Il cligna des yeux. Son propre nom avait toujours résonné étrangement à ses oreilles. Pourquoi le prononçait-on ici ? Avait-il bien entendu ? Ou était-ce l’un des spectres qui hantaient les méandres de son cerveau ?

« Howard Monaghan, posez votre arme. »

Une voix de femme. Il tourna la tête dans sa direction.

La femme inspecteur qu’il avait vue à la télévision. Elle serrait à deux mains un pistolet braqué sur lui. La police l’attendait. Mais pourquoi ? Comment ?

Il mit les mains en l’air, sans lâcher le pistolet qui menaçait à présent les étages supérieurs, le doigt à l’extérieur du pontet.

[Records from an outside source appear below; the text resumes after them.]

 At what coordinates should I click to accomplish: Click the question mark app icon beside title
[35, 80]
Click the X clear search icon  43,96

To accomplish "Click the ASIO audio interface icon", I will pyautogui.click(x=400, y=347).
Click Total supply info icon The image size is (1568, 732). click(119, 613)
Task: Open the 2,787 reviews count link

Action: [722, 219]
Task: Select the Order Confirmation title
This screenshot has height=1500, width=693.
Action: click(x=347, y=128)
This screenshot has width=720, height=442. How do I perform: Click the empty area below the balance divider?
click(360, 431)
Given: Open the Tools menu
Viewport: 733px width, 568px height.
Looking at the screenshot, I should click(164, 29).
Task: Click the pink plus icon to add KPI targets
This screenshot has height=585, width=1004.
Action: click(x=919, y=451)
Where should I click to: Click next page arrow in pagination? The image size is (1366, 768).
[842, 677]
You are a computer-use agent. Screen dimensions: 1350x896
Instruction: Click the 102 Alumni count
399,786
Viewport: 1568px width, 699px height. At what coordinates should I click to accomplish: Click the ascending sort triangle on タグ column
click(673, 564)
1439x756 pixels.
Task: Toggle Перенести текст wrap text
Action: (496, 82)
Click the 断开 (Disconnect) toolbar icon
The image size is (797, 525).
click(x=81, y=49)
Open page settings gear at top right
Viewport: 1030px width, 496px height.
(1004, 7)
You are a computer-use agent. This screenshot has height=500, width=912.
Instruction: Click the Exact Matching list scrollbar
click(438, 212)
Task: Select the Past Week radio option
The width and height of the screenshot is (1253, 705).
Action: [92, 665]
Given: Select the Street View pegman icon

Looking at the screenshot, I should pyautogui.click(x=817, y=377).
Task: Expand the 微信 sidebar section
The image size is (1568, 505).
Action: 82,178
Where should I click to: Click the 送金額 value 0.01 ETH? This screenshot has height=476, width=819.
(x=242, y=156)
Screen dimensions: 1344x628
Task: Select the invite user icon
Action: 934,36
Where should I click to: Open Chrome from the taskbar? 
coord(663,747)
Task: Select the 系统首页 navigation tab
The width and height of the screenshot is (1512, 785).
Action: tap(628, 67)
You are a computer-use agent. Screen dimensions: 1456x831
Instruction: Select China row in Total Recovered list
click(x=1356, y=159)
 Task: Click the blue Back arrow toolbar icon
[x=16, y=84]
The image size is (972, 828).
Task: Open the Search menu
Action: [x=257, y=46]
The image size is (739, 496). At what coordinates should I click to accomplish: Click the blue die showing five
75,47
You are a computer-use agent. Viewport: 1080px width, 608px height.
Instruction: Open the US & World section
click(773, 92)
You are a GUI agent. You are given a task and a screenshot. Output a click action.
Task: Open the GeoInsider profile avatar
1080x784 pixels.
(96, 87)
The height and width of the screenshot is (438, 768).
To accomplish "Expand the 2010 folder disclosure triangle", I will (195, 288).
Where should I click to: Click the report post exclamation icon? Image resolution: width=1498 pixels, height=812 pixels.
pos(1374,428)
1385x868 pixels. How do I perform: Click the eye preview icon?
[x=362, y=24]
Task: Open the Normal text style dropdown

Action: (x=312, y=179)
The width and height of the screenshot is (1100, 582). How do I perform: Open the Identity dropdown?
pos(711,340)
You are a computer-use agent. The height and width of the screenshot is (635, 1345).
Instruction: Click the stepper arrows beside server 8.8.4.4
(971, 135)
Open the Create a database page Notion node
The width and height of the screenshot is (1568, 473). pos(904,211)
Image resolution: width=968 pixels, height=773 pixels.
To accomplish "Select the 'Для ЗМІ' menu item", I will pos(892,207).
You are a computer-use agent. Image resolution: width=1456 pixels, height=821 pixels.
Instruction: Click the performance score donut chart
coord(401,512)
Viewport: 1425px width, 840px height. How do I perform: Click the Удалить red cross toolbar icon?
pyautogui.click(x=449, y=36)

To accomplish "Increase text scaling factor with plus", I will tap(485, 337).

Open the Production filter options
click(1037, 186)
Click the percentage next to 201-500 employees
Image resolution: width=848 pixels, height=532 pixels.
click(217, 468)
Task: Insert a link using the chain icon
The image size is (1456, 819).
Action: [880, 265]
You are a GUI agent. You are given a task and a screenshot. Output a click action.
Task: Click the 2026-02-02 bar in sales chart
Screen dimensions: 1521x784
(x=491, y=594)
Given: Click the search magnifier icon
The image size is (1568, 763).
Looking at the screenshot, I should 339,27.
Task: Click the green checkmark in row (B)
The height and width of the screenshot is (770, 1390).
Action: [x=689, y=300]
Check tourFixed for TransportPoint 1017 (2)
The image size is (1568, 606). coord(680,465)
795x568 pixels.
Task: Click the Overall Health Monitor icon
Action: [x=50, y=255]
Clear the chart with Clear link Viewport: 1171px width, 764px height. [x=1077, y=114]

Elle s’approcha. « Howard, posez votre arme, sinon je tire. »

L’autre policier derrière elle. L’Étincelle sourit, une larme tiède roula sur sa joue.

« Bonjour, Jack. »

Lennon n’était pas armé. Il se tenait les bras écartés, mains loin du corps, prêt.

Un autre homme se détacha de la foule, pistolet au poing. L’Étincelle remarqua le fil qui pendait à son oreille et se glissait sous sa veste comme un serpent.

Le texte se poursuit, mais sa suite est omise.